35 Prediction Motivation
This will cover the basic ideas behind machine learning and prediction.
- Study Design - Training vs Tests
- Conceptual issues - Out of sample error & ROC curves
- Practical implementation - The
caret
package
35.1 Who Predicts?
- Local governments - Pension payments
- Google - Ad preferences
- Amazon/Netflix - Suggestion Models
- Insurance Companies - Risk of death
- Uni - Successes in programs
View The Elements Of Statistical Learning
View Stanford Machine Learning Ng Course
View Notes from MIT Open Courseware
35.2 What is Prediction?
If we start with a dataset containing blue and orange dots, from all data we’ll use probability/sampling to create a training set that we’ll use to define a prediction function that will take a dot of unknown color and using predictors, it will separate out these two colors of dots. Then we will view whether these predictions are correct or not.
Prediction/Sampling is extremely important and often overlooked, looking further into this. (Parable of Google Flu)
35.3 Components of a Predictor
- Question - Very specific and well defined. What are you trying to predict and what are you trying to predict it with?
- Input-data - Best possible.
- Features - Measured characteristics that we have, or use computation to build useful features.
- Algorithm
- Parameters - Estimate parameters of the algorithms and use the parameters to apply the algorithm to a new dataset for evaluation.
- Evaluation
35.3.1 SPAM example
- Start with a general question
- Can I automatically detect emails that are spam?
- Make it concrete
- Can I use quantitative characteristics of the emails to classify them as SPAM/HAM?

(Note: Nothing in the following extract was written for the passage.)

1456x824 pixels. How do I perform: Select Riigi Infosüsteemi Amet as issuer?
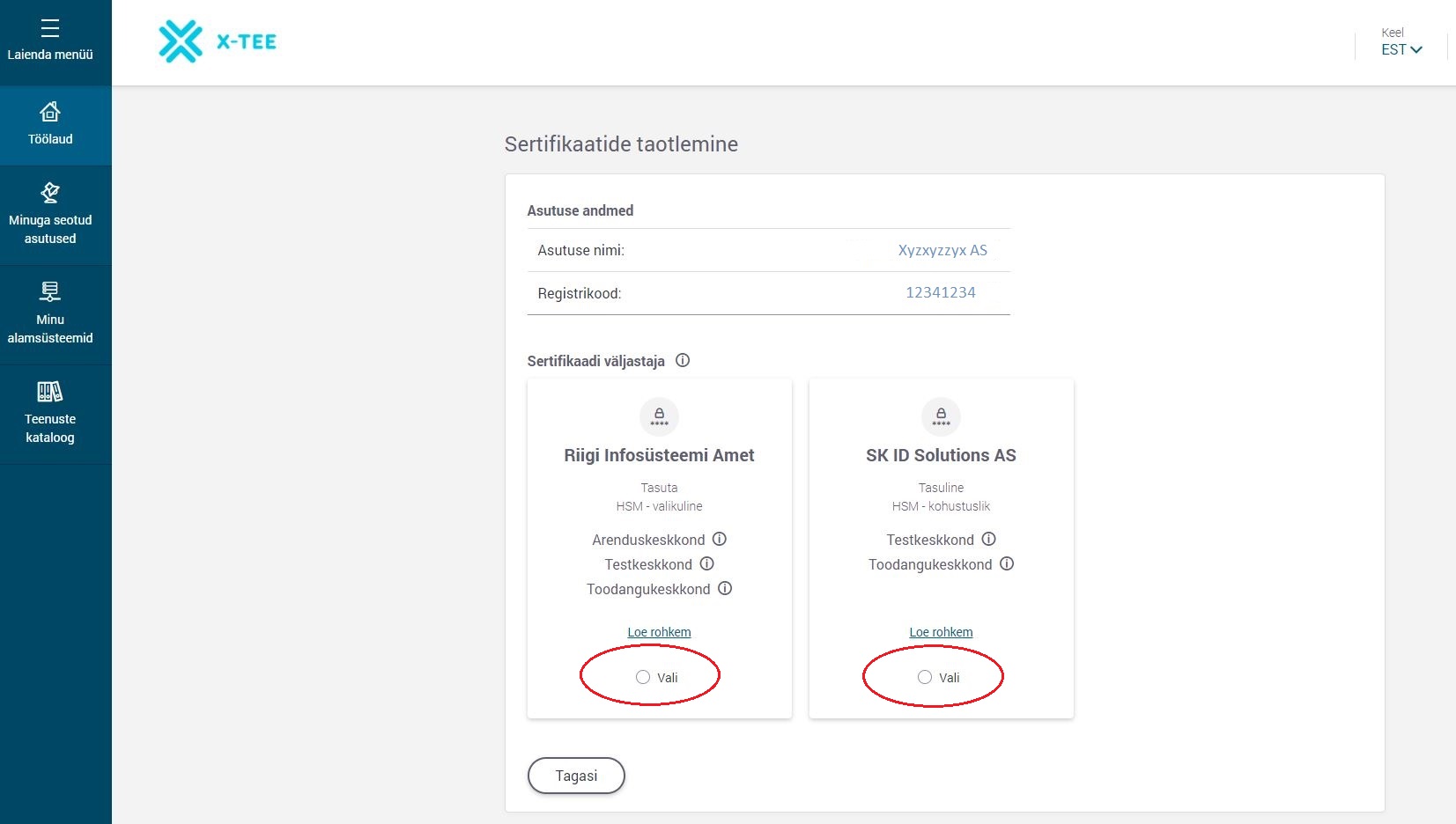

## make address all num3d our
## 1 0.00 0.64 0.64 0 0.32
## 2 0.21 0.28 0.50 0 0.14
## 3 0.06 0.00 0.71 0 1.23
## 4 0.00 0.00 0.00 0 0.63
## 5 0.00 0.00 0.00 0 0.63
## 6 0.00 0.00 0.00 0 1.85
# Spam mails have more frequent uses of the word "Your"
plot(density(spam$your[spam$type=="nonspam"]), col = "blue", main="", xlab="Frequency of 'Your'")
lines(density(spam$your[spam$type=="spam"]), col = "red")
abline(v=0.3, col = "black")
From the plot above, we could build a simple model to predict spam mails by only using the value ‘C’:
Our simple algorithm:
- Find the value ‘C’
- Frequency of ‘Your’ > C - predict “SPAM”
prediction <- ifelse(spam$your > 0.5, "spam", "nonspam")
table(prediction, spam$type)/length(spam$type)
##
## prediction nonspam spam
## nonspam 0.4590306 0.1017170
## spam 0.1469246 0.2923278
Accuracy = 0.459 + 0.292 = 0.751